***** RECORDS FOR THE TASK *****

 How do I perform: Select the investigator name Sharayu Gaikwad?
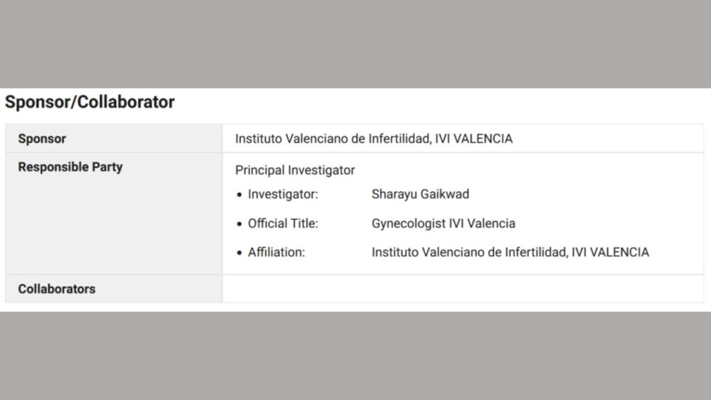coord(420,194)
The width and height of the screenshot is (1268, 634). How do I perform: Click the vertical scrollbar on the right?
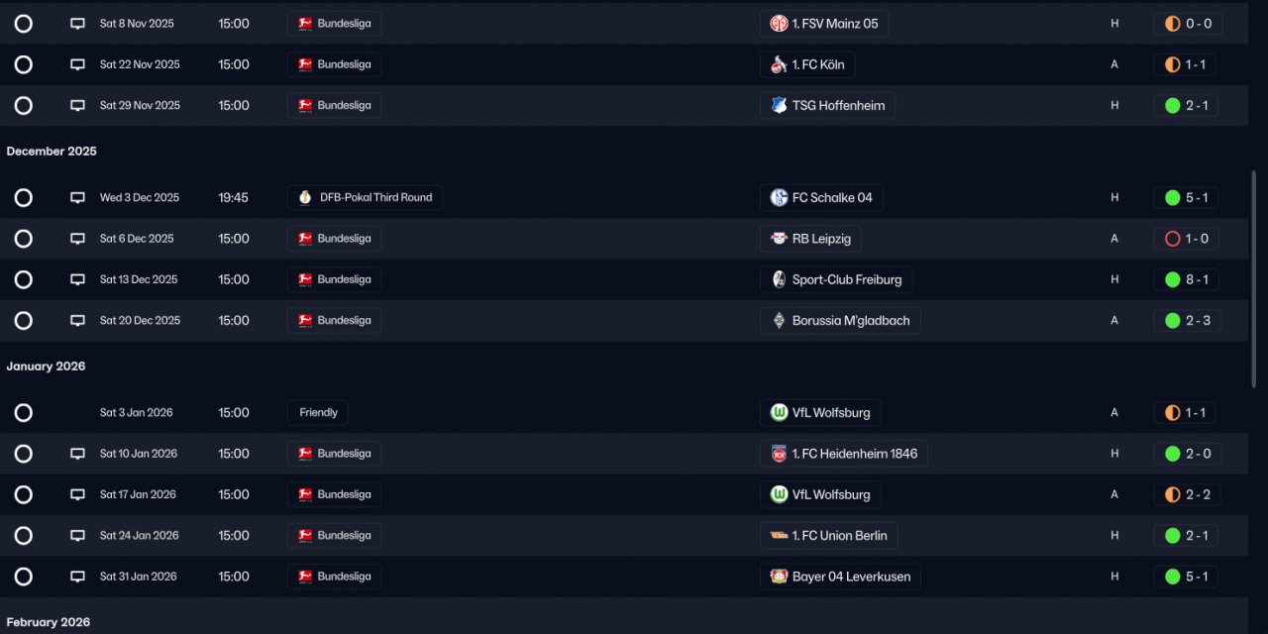(1256, 277)
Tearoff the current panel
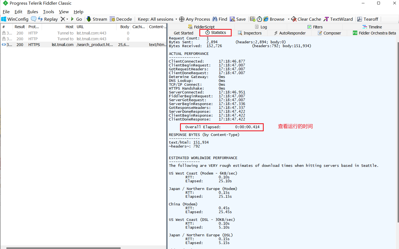 pos(368,19)
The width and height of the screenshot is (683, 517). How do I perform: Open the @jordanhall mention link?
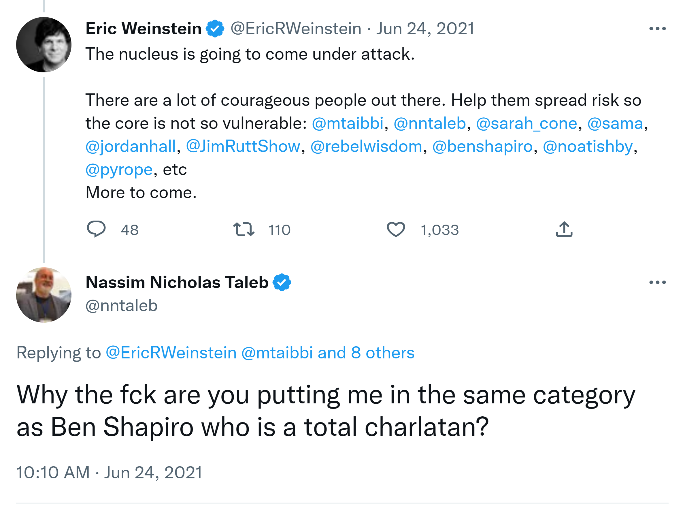click(131, 146)
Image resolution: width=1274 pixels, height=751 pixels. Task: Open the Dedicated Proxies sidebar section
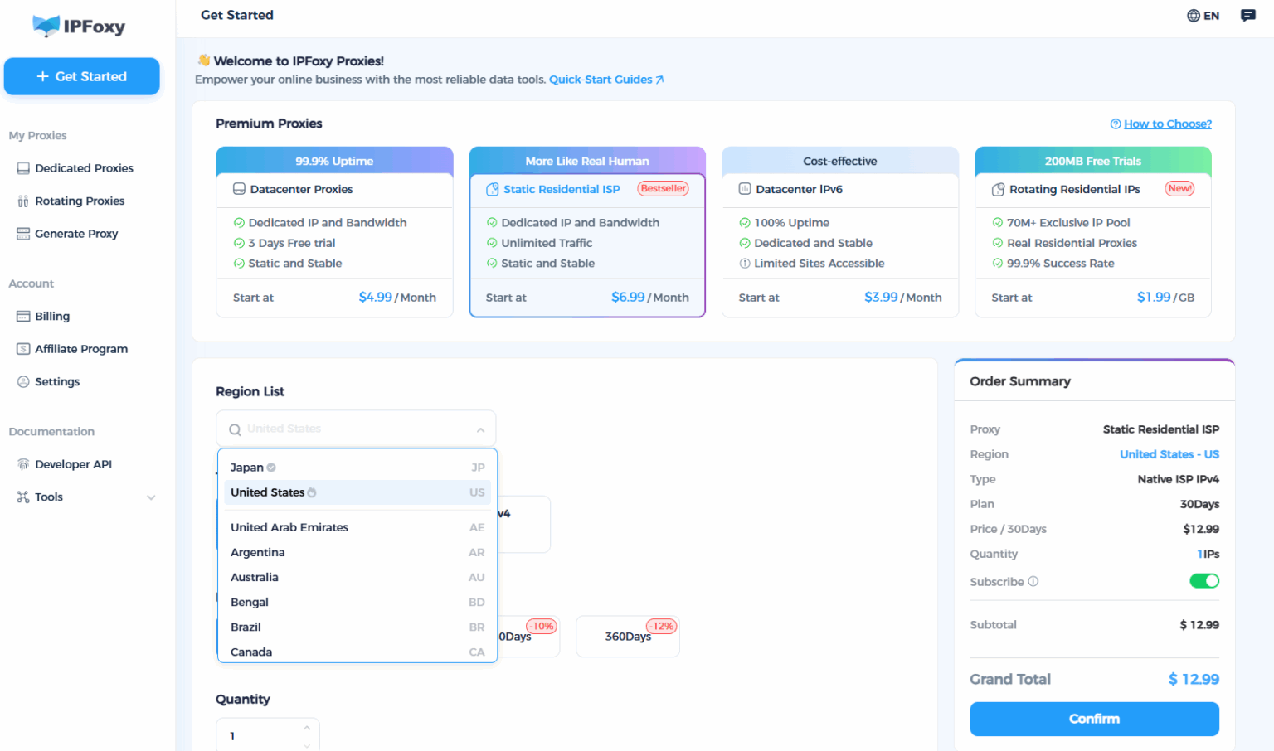[84, 167]
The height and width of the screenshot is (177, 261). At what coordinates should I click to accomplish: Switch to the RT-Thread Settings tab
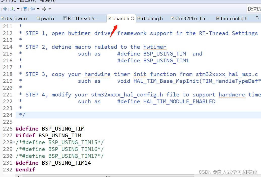tap(81, 18)

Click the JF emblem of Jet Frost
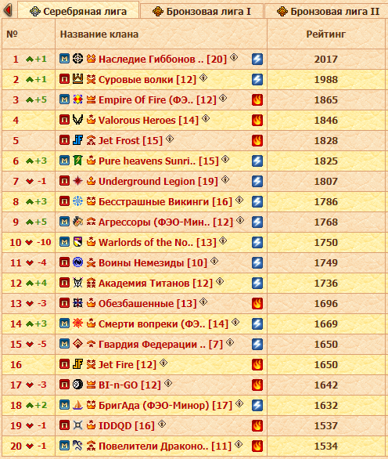point(77,140)
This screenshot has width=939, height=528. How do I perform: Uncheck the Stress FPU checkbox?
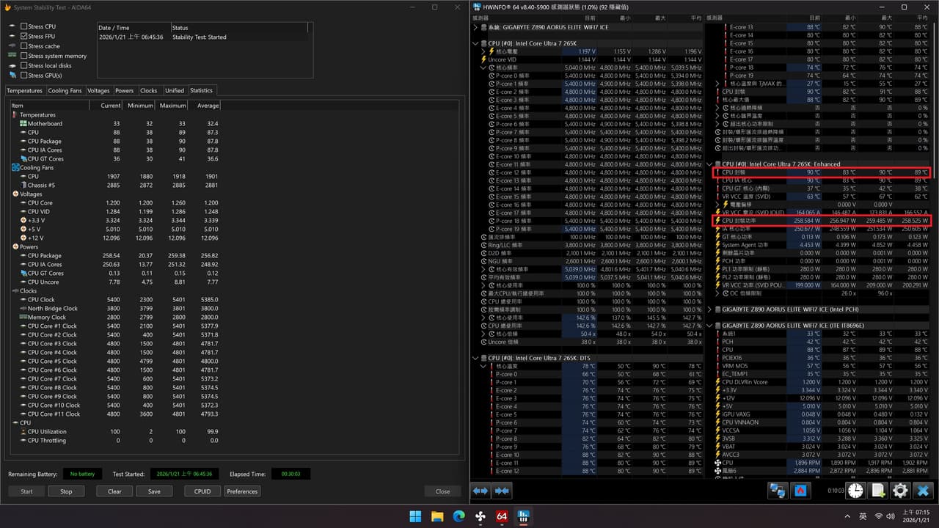(x=23, y=36)
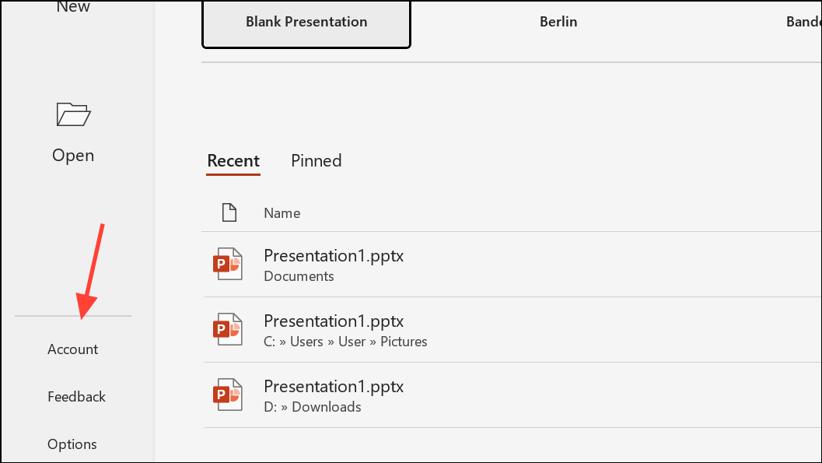The image size is (822, 463).
Task: Go to the New section
Action: click(x=72, y=7)
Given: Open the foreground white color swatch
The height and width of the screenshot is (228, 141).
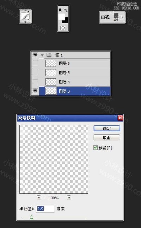Looking at the screenshot, I should [x=61, y=17].
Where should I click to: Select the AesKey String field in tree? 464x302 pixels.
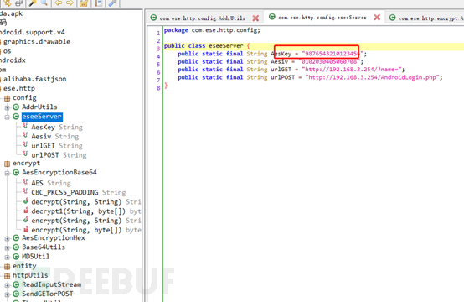[57, 127]
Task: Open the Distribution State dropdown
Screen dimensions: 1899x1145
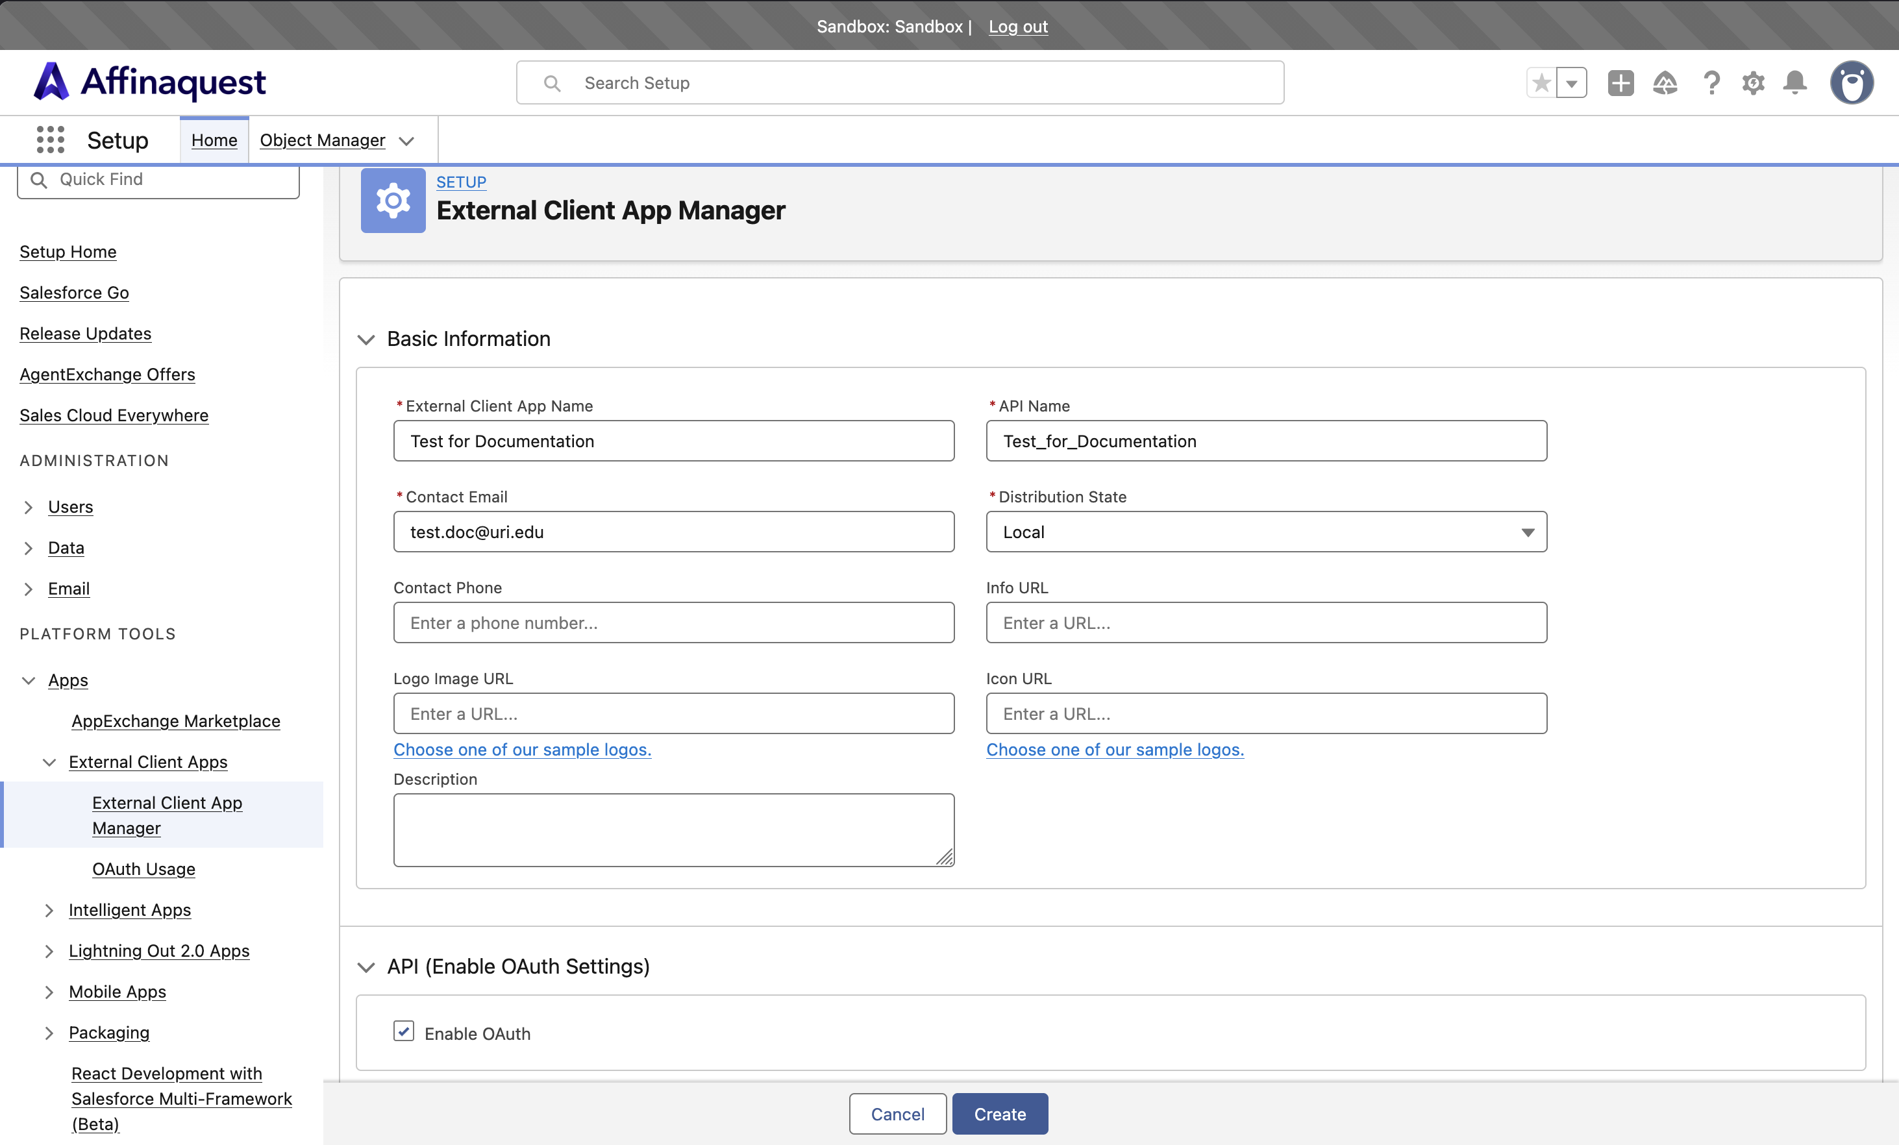Action: pyautogui.click(x=1266, y=532)
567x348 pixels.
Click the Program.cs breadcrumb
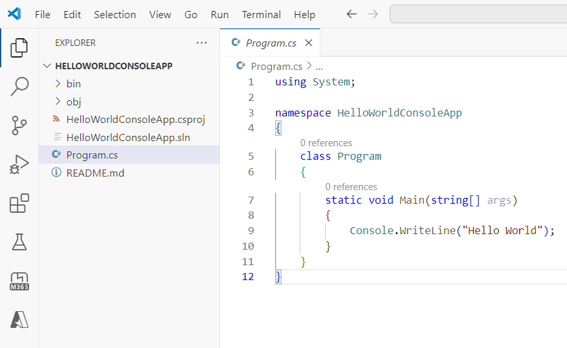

*****

__TASK TO COMPLETE__: Every line of the data is to be transcribed exactly, and no picture is to be included.

__THE ANSWER__:
 How do I perform: Select the investigator name Sharayu Gaikwad?
coord(420,194)
The width and height of the screenshot is (1268, 634). How do I perform: Click the vertical scrollbar on the right?
(1256, 277)
Tearoff the current panel
 pos(368,19)
The width and height of the screenshot is (683, 517). How do I perform: Open the @jordanhall mention link?
click(131, 146)
Image resolution: width=1274 pixels, height=751 pixels. Task: Open the Dedicated Proxies sidebar section
[84, 167]
The height and width of the screenshot is (177, 261). At what coordinates should I click to accomplish: Switch to the RT-Thread Settings tab
tap(81, 18)

Click the JF emblem of Jet Frost
point(77,140)
This screenshot has width=939, height=528. How do I perform: Uncheck the Stress FPU checkbox?
(x=23, y=36)
The image size is (822, 463).
Task: Go to the New section
Action: click(x=72, y=7)
Given: Open the foreground white color swatch
The height and width of the screenshot is (228, 141).
Looking at the screenshot, I should [x=61, y=17].
Where should I click to: Select the AesKey String field in tree? 464x302 pixels.
[57, 127]
Task: Open the Distribution State dropdown
Screen dimensions: 1899x1145
Action: pyautogui.click(x=1266, y=532)
567x348 pixels.
Click the Program.cs breadcrumb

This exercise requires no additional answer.